Shortly after the entrance, on the right, we find the famous open-air theater designed by architect Giancarlo Maroni between 1921 and 1938, who took as his inspiration the oldest Roman theater that has come down to us: that of Pompeii.
An immense place of immeasurable value, whose panorama encompasses in a single glance Mount Baldo, the Sirmione peninsula and the Manerba rock against the bluish background of Lake Garda. Legend has it that it was originally supposed to be called "parlaggio" and that D’Annunzio wanted it to set all his future shows there.
THEN we find the Priora,D’Annunzio’s last home, which had previously belonged to Henry Thode, a German art critic to whom the state had confiscated the villa as compensation for damage caused by Germany during the Great War. Inside the house are still more than 30,000 books, some of them still intact, as well as a whole range of furnishings from the most extreme parts of the world. The house is divided into a series of rooms, assigned to a very specific use.
There is first of all the Masquerader’s Room, which served as a waiting room for official visits and from whose ceiling hangs a precious chandelier made of Murano glass. Instead, the waiting room dedicated to the poet’s friends was the Dalmatian Oratory, equipped with a fireplace and embellished by the presence of the propeller with which in 1925 a seaplane trip in stages was made from Sesto Calende, in Lombardy, to Japan, with Tokyo as the final destination.
A short distance away, on the other hand, stands the Stanza del Mappamondo: a veritable private library of the villa, whose shelves contain many of the volumes inherited from the previous owner.
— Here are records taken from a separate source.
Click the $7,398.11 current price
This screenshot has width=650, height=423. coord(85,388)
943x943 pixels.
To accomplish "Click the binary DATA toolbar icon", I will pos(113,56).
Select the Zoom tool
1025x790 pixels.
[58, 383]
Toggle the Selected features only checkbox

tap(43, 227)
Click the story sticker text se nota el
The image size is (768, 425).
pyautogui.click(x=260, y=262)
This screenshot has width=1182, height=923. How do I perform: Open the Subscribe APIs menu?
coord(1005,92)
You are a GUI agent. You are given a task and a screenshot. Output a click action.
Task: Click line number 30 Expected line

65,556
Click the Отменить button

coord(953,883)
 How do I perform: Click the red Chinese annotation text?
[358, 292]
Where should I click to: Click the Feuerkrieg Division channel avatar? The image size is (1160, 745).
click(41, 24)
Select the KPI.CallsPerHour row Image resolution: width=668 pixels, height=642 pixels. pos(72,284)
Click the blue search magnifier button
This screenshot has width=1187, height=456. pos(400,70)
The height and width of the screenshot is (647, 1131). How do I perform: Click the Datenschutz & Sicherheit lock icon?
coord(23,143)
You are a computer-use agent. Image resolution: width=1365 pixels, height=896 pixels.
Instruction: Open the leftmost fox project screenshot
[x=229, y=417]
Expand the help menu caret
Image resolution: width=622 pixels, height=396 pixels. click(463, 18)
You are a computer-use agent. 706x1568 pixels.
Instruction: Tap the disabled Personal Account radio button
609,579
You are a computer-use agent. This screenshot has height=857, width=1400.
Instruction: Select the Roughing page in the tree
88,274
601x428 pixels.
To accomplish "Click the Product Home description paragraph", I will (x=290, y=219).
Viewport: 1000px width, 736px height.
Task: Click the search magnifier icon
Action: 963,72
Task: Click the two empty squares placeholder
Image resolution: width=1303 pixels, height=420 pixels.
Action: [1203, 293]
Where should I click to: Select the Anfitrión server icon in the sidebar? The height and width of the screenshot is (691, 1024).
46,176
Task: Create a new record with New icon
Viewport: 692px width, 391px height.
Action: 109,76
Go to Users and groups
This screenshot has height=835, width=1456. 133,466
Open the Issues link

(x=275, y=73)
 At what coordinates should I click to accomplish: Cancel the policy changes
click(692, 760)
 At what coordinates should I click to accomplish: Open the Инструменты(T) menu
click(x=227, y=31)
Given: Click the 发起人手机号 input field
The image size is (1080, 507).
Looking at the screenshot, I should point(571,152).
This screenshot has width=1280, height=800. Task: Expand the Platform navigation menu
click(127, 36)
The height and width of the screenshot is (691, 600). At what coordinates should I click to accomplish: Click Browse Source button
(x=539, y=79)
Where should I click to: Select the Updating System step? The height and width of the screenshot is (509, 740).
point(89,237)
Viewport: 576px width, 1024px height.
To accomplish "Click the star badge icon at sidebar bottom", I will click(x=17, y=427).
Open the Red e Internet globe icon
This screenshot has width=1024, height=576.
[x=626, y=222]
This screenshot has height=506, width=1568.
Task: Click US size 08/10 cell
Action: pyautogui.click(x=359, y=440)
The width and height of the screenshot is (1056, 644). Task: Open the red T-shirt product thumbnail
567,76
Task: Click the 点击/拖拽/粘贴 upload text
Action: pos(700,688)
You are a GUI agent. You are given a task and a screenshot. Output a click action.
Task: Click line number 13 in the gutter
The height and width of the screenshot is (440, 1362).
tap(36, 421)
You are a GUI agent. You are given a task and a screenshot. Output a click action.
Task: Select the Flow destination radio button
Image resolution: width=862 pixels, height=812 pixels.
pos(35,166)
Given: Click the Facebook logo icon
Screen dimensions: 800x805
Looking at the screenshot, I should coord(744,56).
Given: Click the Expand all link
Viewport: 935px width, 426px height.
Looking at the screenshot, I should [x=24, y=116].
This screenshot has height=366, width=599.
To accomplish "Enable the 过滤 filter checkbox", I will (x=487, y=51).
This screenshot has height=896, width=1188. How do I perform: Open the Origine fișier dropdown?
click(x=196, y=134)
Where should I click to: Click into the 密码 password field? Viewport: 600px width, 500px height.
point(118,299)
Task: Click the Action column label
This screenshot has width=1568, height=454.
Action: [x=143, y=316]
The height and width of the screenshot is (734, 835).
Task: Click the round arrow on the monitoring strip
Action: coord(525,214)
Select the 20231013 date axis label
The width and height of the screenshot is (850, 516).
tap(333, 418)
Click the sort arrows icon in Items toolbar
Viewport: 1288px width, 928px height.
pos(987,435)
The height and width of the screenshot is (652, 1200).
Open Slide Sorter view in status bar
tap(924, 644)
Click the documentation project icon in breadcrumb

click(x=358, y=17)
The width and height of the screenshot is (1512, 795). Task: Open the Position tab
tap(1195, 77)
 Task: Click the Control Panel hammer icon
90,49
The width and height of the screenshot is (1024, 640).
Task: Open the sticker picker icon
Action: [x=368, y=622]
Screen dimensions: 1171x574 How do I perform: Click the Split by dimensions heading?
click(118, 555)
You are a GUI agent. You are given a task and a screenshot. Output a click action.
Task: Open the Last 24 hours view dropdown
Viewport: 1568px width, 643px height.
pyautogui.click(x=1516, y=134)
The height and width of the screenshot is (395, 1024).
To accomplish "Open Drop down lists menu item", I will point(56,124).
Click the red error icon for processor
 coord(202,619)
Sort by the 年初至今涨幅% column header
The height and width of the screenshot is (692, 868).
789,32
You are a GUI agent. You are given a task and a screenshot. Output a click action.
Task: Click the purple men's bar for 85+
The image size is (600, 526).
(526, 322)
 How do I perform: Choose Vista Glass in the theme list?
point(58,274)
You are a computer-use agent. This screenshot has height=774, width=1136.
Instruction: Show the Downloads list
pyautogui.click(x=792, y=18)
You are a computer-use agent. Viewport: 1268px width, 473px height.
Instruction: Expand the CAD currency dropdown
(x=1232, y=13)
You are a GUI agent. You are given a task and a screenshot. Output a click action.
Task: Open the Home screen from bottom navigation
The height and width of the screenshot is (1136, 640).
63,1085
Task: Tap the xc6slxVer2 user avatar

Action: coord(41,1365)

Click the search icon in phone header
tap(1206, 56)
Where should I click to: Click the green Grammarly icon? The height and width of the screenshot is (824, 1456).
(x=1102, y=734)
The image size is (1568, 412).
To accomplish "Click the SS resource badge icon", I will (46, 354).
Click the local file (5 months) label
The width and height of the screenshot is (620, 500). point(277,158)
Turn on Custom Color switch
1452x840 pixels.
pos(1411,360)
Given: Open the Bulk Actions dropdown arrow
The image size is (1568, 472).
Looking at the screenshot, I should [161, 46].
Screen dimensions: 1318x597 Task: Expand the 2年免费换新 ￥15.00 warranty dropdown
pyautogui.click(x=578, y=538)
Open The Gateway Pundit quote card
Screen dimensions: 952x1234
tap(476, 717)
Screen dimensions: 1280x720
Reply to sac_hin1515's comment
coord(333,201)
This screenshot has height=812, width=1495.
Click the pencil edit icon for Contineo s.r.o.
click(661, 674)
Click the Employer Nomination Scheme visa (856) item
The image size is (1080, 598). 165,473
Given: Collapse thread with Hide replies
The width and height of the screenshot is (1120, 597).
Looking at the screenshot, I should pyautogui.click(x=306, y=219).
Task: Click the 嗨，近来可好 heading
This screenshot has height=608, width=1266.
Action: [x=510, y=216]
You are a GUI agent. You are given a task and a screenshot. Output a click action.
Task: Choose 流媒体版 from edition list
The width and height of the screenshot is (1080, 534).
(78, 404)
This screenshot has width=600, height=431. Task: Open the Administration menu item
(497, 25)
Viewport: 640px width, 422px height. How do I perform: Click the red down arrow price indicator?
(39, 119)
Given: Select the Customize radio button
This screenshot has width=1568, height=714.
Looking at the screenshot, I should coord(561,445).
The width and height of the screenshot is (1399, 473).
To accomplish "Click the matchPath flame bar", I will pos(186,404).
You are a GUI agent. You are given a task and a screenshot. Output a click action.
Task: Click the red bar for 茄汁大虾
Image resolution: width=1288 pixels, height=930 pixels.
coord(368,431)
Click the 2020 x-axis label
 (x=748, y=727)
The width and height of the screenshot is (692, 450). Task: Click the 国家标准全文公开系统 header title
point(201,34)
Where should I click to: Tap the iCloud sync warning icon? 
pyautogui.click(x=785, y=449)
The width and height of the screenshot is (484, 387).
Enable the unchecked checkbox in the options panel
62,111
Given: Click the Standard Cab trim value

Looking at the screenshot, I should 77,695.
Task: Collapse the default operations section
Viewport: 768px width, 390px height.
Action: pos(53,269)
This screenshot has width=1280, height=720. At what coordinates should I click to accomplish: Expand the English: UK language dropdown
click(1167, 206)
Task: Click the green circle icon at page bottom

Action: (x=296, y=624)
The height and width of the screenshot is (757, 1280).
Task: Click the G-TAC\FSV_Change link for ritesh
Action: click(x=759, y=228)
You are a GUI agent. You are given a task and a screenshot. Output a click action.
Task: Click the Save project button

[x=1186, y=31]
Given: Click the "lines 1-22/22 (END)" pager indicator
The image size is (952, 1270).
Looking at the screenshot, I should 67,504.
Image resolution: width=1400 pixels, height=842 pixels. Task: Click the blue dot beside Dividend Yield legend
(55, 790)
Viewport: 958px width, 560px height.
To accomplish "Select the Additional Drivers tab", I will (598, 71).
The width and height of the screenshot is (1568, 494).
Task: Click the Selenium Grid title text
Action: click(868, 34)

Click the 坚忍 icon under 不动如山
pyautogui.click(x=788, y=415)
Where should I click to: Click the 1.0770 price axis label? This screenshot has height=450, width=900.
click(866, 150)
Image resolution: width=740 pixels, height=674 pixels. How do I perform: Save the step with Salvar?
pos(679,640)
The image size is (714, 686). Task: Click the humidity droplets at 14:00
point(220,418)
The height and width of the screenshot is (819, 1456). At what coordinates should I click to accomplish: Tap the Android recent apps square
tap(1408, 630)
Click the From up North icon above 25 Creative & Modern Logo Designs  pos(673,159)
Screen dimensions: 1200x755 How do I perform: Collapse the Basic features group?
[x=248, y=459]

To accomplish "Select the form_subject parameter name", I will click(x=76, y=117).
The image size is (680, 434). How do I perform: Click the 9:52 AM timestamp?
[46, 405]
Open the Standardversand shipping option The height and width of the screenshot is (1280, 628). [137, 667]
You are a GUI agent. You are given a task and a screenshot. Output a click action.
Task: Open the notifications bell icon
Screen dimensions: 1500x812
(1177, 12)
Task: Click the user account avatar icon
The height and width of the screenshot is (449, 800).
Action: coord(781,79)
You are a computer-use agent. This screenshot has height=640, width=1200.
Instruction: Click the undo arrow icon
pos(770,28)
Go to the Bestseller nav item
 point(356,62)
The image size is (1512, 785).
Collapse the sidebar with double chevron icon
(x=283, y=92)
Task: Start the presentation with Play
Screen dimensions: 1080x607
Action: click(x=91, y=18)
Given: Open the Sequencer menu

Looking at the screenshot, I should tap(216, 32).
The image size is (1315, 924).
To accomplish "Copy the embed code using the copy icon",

Amidst paintings by Michelangelo and relics of Napoleon Bonaparte (including the funeral mask of the eponymous emperor) there is also room for the 16th-century geographic sphere that gives the room its name. A visit to the blue bath is also a must.
Continuing inside the villa one comes across the Leda Room, or the poet’s bedroom, and the Leper Room, used as a place for meditation. If in the first room there is an incredible assortment of elephants carved in majolica, in the second there is a small bed whose shape recalls as much the image of a cradle as that of a coffin.
Closing the visit at the Priory is Gabriele D’Annunzio’s personal study, accessed by three steps, obliged to stoop to avoid the low lintel of the door.
D’Annunzio wanted in this way to edify the entrance to his creative workshop to force the visitor on duty to bow to the genius of poetry. Not surprisingly, this is the only room in which sunlight is free to filter through the windows, a testament to the great illumination that only poetry is able to bestow.
Also beautiful is the large garden with the Mausoleum and the Nave Puglia.